Sceglie di vivere nella Capitale, dove visita la Grotta della Vergine della Rivelazione, e di crescere lì con Lucilla i figli Nicolás, Federico e Chiara, tenendo comunque sempre presente l’Argentina, dove coi primi guadagni da calciatore apre una azienda agricola: “Produciamo cereali, soia e mais. Io e mia moglie veniamo entrambi da una zona agricola e l’idea ci è venuta da lì”, svelerà a Il Posticipo nel 2020.

I frutti raccolti: tutti i successi di Balbo

A 32 anni suonati Balbo realizza che è ora di vincere qualcosa, così sceglie il Parma di Malesani sapendo di non poter essere protagonista ma di trovare i connazionali Crespo, Verón e Sensini e accetta di fare il vice del Valdanito mettendo a disposizione la sua esperienza subentrando dalla panchina. Si rivela prezioso in Coppa Italia giocando titolare e trascinando la squadra in finale e in Coppa Uefa segnando contro Rangers, Bordeaux e Atletico Madrid: gli emiliani vincono le due coppe e il contributo dell’argentino c’è, però a sorpresa passa alla Fiorentina che cerca un attaccante affidabile dopo la pessima esperienza con Edmundo.

In viola Balbo è il vice di Batistuta e le presenze in campionato sono minori, ma in Europa si prende la scena al Franchi prima con una doppietta al Barcellona e poi con un gol ai campioni in carica del Manchester United nel secondo girone eliminatorio, per le ultime notti da Killer.

A giugno sente il richiamo della Roma sulla cui panchina siede Capello e convince l’amico Batistuta a trasferirsi nella capitale. Il 34enne Balbo è chiuso anche da Montella e Delvecchio ma non fa problemi: solo sette partite e nessun gol, il suo ruolo è quello di uomo-spogliatoio e partecipa alla festa scudetto esibendosi con la chitarra al Big Mama, famoso locale in zona Trastevere.

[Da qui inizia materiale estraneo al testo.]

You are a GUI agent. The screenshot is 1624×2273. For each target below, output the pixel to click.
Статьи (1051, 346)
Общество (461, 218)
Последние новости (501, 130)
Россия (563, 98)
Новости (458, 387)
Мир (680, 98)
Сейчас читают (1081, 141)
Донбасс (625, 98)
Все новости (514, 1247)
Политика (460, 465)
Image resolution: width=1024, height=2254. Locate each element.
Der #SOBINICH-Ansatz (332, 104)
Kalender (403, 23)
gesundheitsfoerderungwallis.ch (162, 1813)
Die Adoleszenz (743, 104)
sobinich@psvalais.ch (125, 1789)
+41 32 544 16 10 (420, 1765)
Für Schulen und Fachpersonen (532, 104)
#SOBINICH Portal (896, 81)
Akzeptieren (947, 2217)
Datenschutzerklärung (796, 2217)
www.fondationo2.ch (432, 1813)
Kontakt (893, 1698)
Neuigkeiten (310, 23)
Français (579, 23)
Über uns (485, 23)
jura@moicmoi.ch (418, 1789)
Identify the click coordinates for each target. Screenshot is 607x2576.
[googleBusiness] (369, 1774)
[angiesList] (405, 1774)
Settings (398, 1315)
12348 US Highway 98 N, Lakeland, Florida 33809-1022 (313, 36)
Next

“È stata la ricompensa di tutto il lavoro sporco che avevamo fatto nelle stagioni precedenti, mi è dispiaciuto che della Roma degli anni ’90 fossimo rimasti solo io e Aldair, altri giocatori come Giannini avrebbero meritato di esserci e gioire con noi”, dirà pensando a quel 17 giugno 2001. Dopo un ultimo anno alla Roma col tricolore sul petto, la Supercoppa Italiana vinta contro la Fiorentina e 117 gol totali in Serie A, Balbo chiude il cerchio in patria al Boca Juniors, dove gioca quattro partite e si ritira a 36 anni dopo la morte del padre.

Abel Balbo gioca con la Roma Fonte: Imago Images

Posizione, numero di maglia e skills di Balbo

Nato come mezz’ala di corsa capace di inserirsi in zona gol, Balbo cambia ruolo al Newell’s e diventa un centravanti che sa partire in progressione e calciare in porta con forza col suo destro, oltre a colpire di testa con precisione chirurgica. Negli anni affina la tecnica individuale e diventa devastante in area di rigore, ma anche sui calci piazzati iniziando a battere le punizioni dalla media distanza, e quando torna a giocare a centrocampo ha l’intelligenza tattica per gestire la situazione e coprire i compagni di reparto che avanzano.

Il numero tipico del centravanti è chiaramente il 9 che in Italia indossa con le maglie di Udinese e Roma alla sua prima esperienza, poi passa al 18 sia al Parma che alla Fiorentina, essendo la riserva di Crespo e Batistuta. Di ritorno a Roma sceglie prima il 21 e poi il 16, mentre nella nazionale argentina esordisce col 22 in Copa América per poi arrendersi alla numerazione per ordine alfabetico e tenere il 3 a Italia ’90, mentre a Usa ’94 ha il 19 e a Francia ’98 il 18.

Abel Balbo ora: l’esperienza da allenatore

Balbo ottiene il patentino da allenatore nel 2007 a Coverciano e tra il 2009 e il 2012 guida il Treviso e l’Arezzo: l’esperienza con i veneti dura solo quattro partite e viene esonerato dopo altrettante sconfitte, mentre dirigendo l’area tecnica dei toscani centra la salvezza al primo anno, ma dopo dissidi con la società lascia a cinque giornate dalla fine del campionato successivo. Nel 2013 diventa procuratore sportivo facendo la spola tra Argentina e Italia, poi si trasferisce due anni più tardi a Boston dove fonda una scuola calcio, la Balbo Soccer Academy.

Fino al 2020 fa l’opinionista e il commentatore tecnico nelle trasmissioni sportive italiane e argentine, poi arriva a luglio 2022 la chiamata del Central Córdoba che rischia di retrocedere dalla Primera División e conclude il campionato a metà classifica dopo 8 vittorie, 2 pareggi e 8 sconfitte. Il 1° dicembre l’Estudiantes de La Plata, il cui vice presidente è l’amico Verón, annuncia l’ingaggio di Balbo per il campionato del 2023 che per il Pincha è iniziata il 28 gennaio.